Overview

Encoding is always a pain for developers. Without being extra careful, it is easy to end up with incorrect characters in the software. I thought that using UTF-8 everywhere in the codebase can avoid such cases. It works fine for most of the time, but when integrating files from another system, we need more skills. This happened to me when writing my finance script: I need to read csv files downloaded from banks, which are all encoded as ISO-8859-1. That’s why I want to write this post.

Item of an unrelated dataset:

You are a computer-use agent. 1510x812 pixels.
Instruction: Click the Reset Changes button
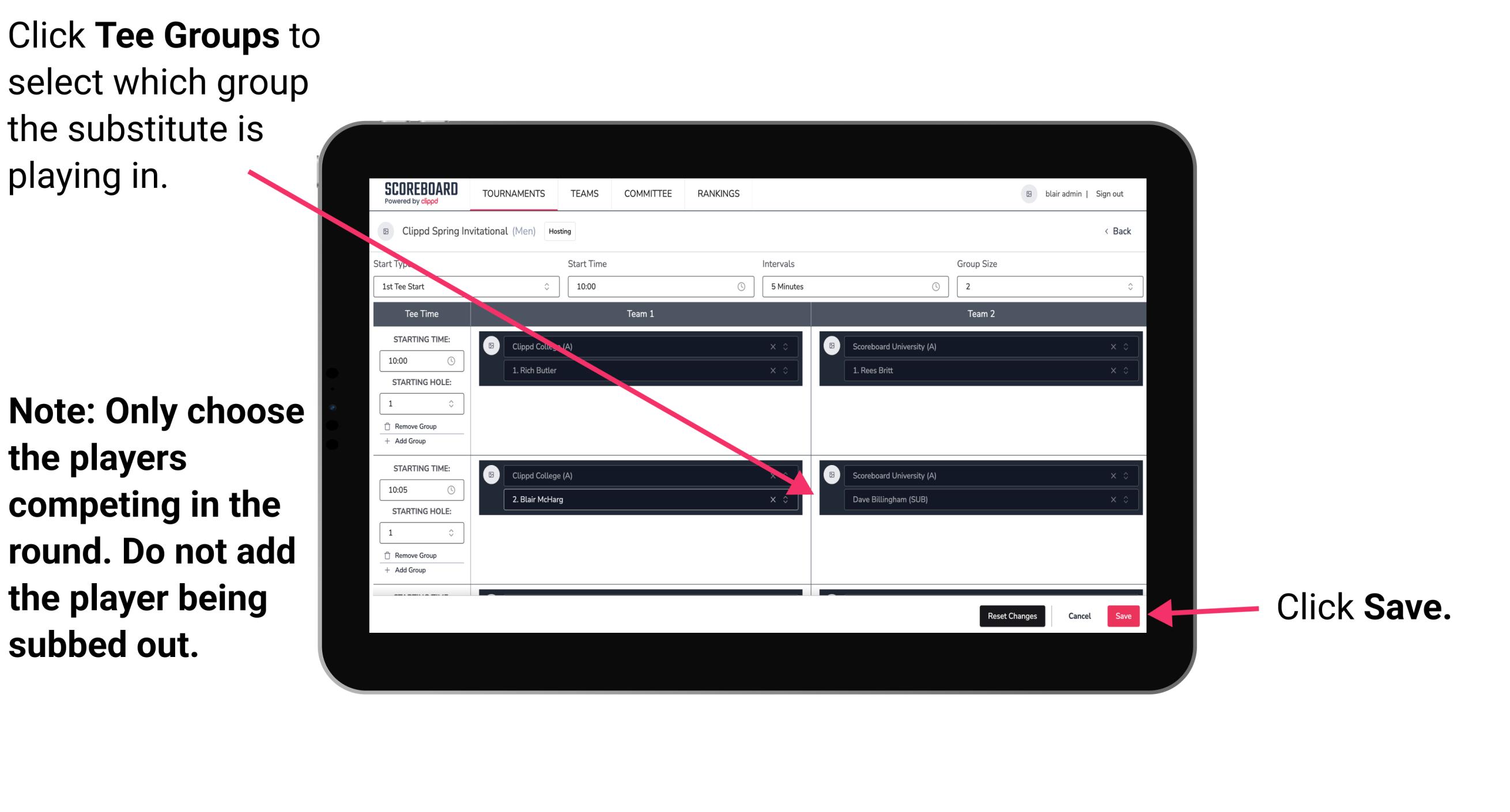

After reading this article, you will understand:

  • What is ISO-8859-1?
  • Text editor and IDE support
  • Character mapping between ISO-8859-1 and UTF-8
  • Decode bytes to string
  • Encode string to bytes
  • Detect file encoding and read content

Examples are written in Python 3.7 and Java 8.

ISO-8859-1

ISO/IEC 8859-1 is part of the ISO/IEC 8859 series of ASCII-based standard character encodings, first edition published in 1987. ISO 8859-1 encodes what it refers to as “Latin alphabet no. 1,” consisting of 191 characters from the Latin script. This character-encoding scheme is used throughout the Americas, Western Europe, Oceania, and much of Africa. It is also commonly used in most standard romanizations of East-Asian languages. It is the basis for most popular 8-bit character sets and the first block of characters in Unicode. – From Wikipedia

Who uses ISO-8859-1? From my own experience, industries like bank and telecom use this encoding. I suppose that it is because the databases were created when ISO-8859-1 was popular, and the migration to UTF-8 is difficult.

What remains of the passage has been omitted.